ステップ87で変位検出信号Vc(n)の印刷部の厚さT(n)=Vc(n)×G(n)を求める。
【0052】
なお、ステップ86において、変位検出信号Vc(n)(図7の変位検出信号波形79に対応する)の立ち上がり側の非印刷部は、オーバーシュートを含み易いのでオーバーシュートのない立下り側の非印刷部の変位検出信号Vw(n)を用いるのが好適である。なお、nは図6の変位検出センサ27a〜27j、28a〜28jに対応した番号を示す。また、非印刷部の位置は紙幣端部位置より一定長さ内側に入った範囲としても良い。
【0053】
このようにすれば、紙幣自動取扱装置90に用いられた紙幣の厚さ検出装置が熱変動によってその検出感度(出力/変位)が変動した場合であっても稼働中に紙幣のあらかじめ厚さの分かっている非印刷部の厚さTと変位検出信号Vw(n)から基準となるゲインG(n)=T/Vw(n)が求められるので印刷部の厚さおよび紙幣の全領域の厚さをT(n)=Vc(n)×G(n)により検出できる効果を有する。
【実施例5】
【0054】
紙幣の非印刷部の一部に折れ、破れやテープなどがあり非印刷部の厚さが分からない場合に複数の変位検出信号Vから紙幣の厚さを求める処理手順を図8のフローチャートを用いて説明する。

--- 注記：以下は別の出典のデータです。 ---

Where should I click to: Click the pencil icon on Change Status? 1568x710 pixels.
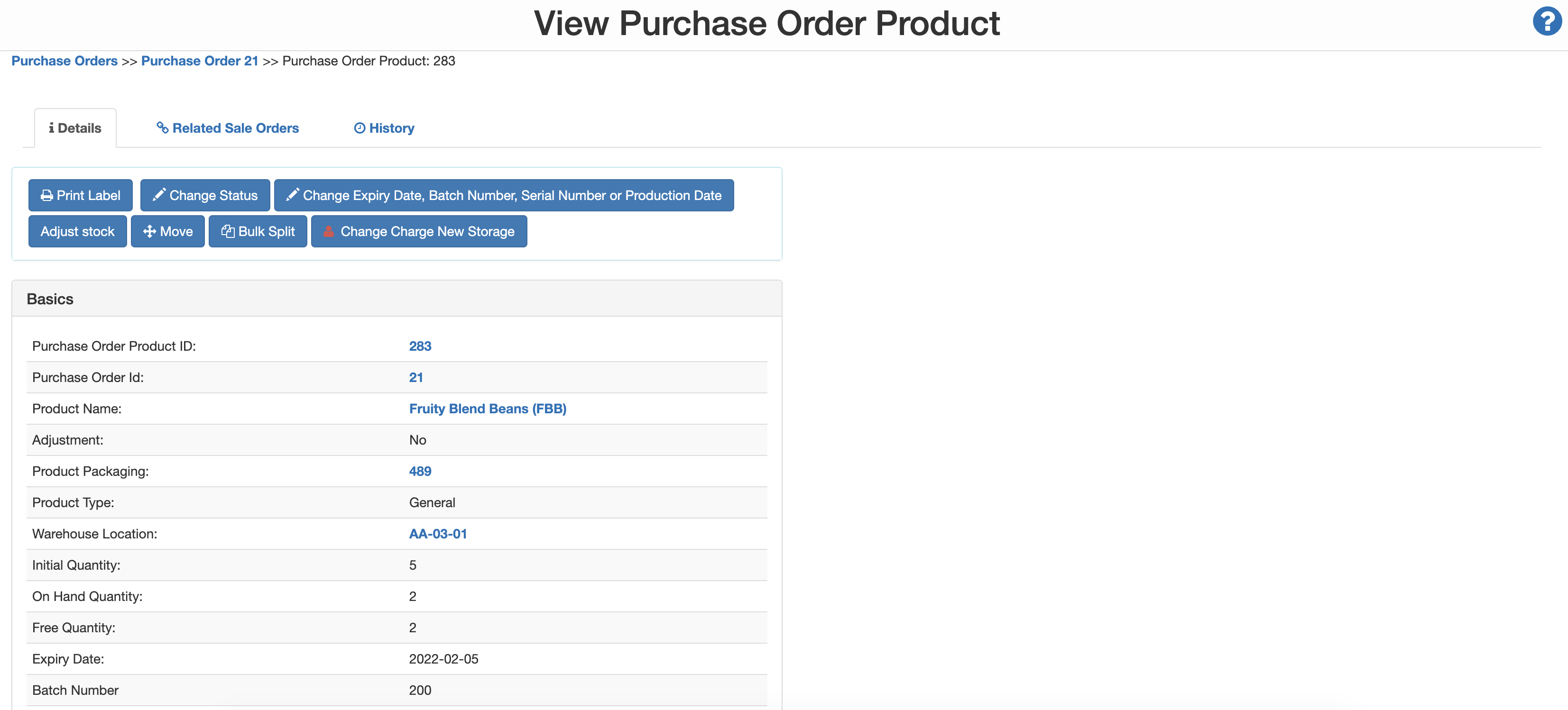pos(159,195)
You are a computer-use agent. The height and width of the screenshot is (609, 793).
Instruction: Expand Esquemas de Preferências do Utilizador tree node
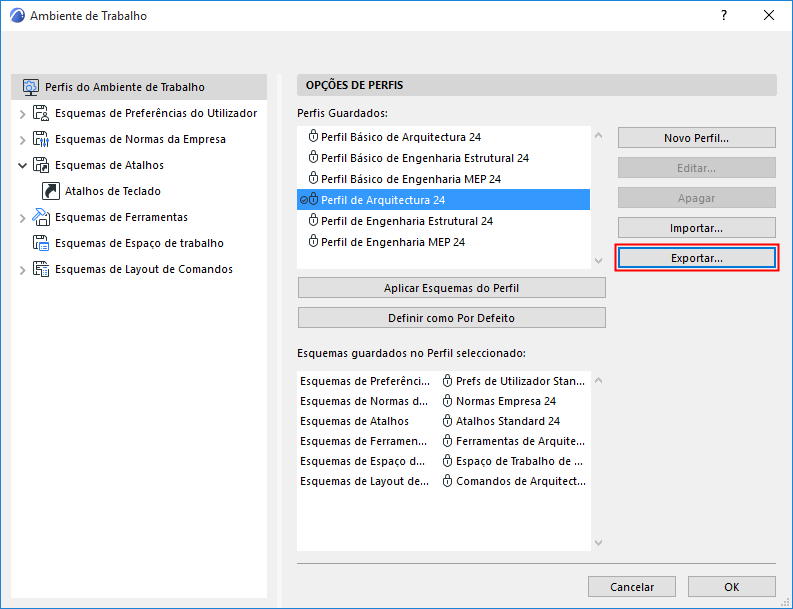22,113
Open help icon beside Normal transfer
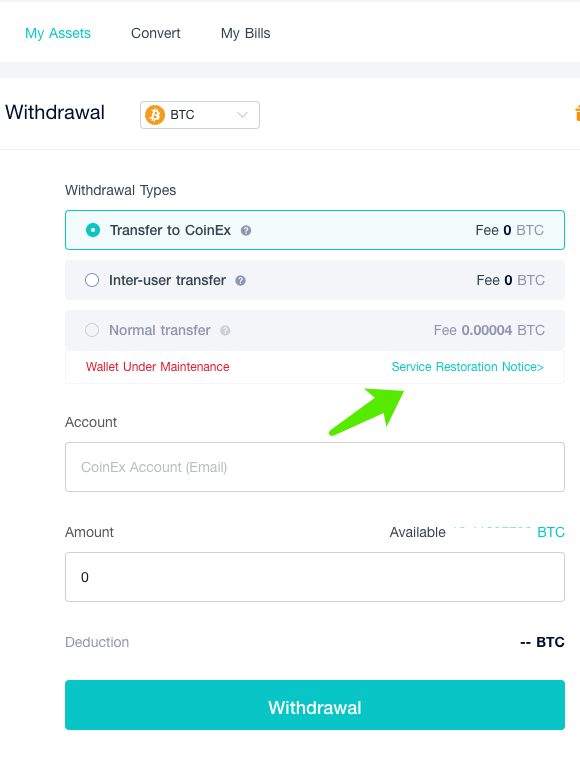This screenshot has height=773, width=580. click(x=225, y=331)

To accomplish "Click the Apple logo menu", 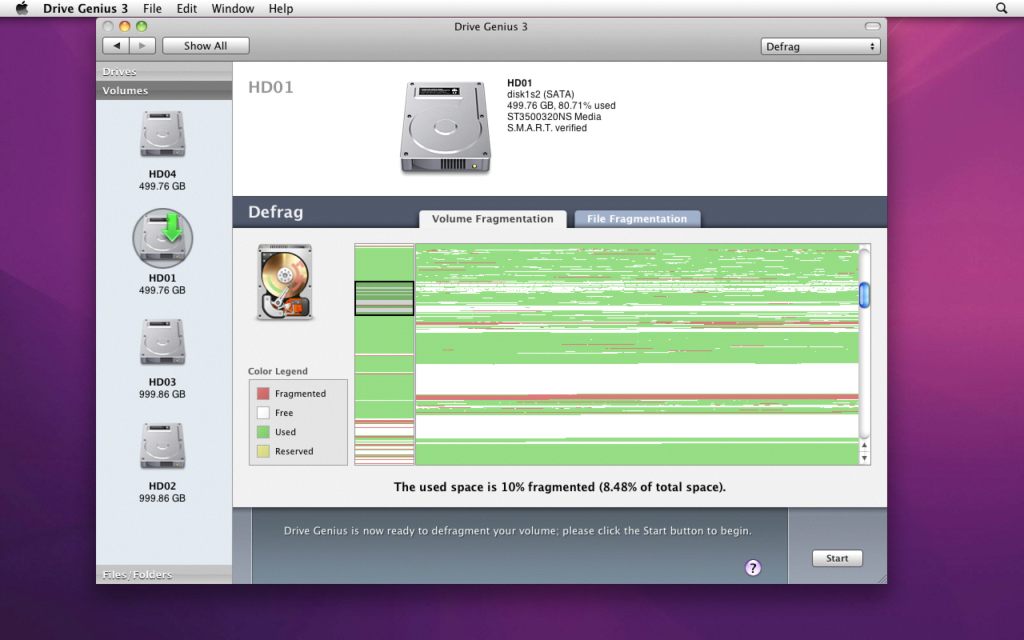I will click(21, 8).
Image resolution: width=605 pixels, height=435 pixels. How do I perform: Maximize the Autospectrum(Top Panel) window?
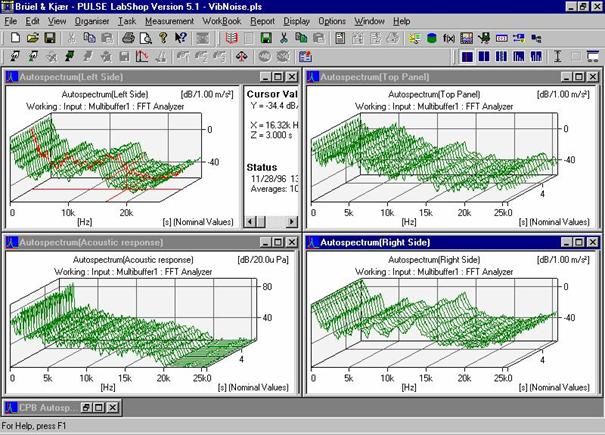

図8のフローチャートでは一つの変位検出信号Vについて処理していたのに対して複数の変位検出信号Vを処理する。
(第一の構成)
図8のステップ86において、n番目の変位検出信号Vc(n)の非印刷部の変位検出信号Vw(n)が前回の値との変化量が規定値を超えていた場合、破れやテープなどがあり非印刷部の厚さが正確でないと判断する。正確でないと判断した変位検出信号Vw(n)は両隣りの非印刷部の変位検出信号をVw(n+1)とVw(n-1)とした場合、Vw(n)=(Vw(n+1)+Vw(n-1) )/2の演算で求める。
【0055】
以下、図8と同様な処理を行い紙幣の全領域の厚さを検出する。また、(n-1)、(n)、(n+1)番目の変位検出センサの検出感度(出力/変位)をS(n-1)、S(n)、 S(n+1)とした場合、(n+1)番目の前記非印刷部の変位検出信号をVw×S(n)/ S(n+1)、(n-1)番目を前記非印刷部の変位検出信号をVw(n-1) ×S(n)/ S(n-1)として計算しても良い。
(第二の構成)
図8のステップ86において、n番目の変位検出信号Vc(n)の非印刷部の変位検出信号Vw(n)が前回の値との変化量が規定値を超えていた場合、破れやテープなどがあり非印刷部の厚さが正確でないと判断する。正確でないと判断した変位検出信号Vw(n)は他のk番目の変位検出センサの非印刷部の変位検出信号Vw(k)とあらかじめ記憶しておいた変位検出センサごとの変形比率Rから演算によって求める。
【0056】
n番目の変位検出センサの変形比率R(n)、k番目の変位検出センサの変形比率R(k)とした場合、Vw(n)=Vw(k) ×R(n) /R(k)で求める。変形比率Rは図6に示す両端の変位検出センサの変形比率を1として中央の変位検出センサの変形比率に向かって直線、又は、曲線的に変化させる。例えば、両端の変形比率を1、中央の変形比率を1.3として前記2点間を直線的に増加させる。又は、前記3点を通る曲率半径で表わす円弧状に配分する。
【0057】
以下、図8と同様な処理を行い紙幣の全領域の厚さを検出する。また、前記変形比率Rに各変位検出センサごとの検出感度(出力/変位)比率=(各変位検出センサの検出感度)/(全変位検出センサの検出感度の平均値)を乗算した値としても良い。また、両端の変位検出センサの変位検出信号と中央部の変位検出信号の大きさを比較し、中央部の変位検出信号の方か大きい場合は中央部の比率が凸状になる変形比率を使用し、小さい場合は中央部の比率が凹状になる変形比率を使用する。また、非印刷部の位置は紙幣端部位置より一定長さ内側に入った範囲としても良い。
【0058】
このようにすれば、実施例3の効果と、紙幣の非印刷部の一部に破れやテープなどがあり非印刷部の厚さが分からない場合でも他の非印刷部の厚さTと変位検出信号Vw(n)から基準となるゲインG(n)=T/Vw(n)が求められるので印刷部の厚さおよび紙幣の全領域の厚さをT(n)=Vc(n)×G(n)により検出できる効果を有する。
【0059】
次に、本発明の紙葉類の厚さ検出装置を用いた現金自動取扱装置の一実施例を図9に示す。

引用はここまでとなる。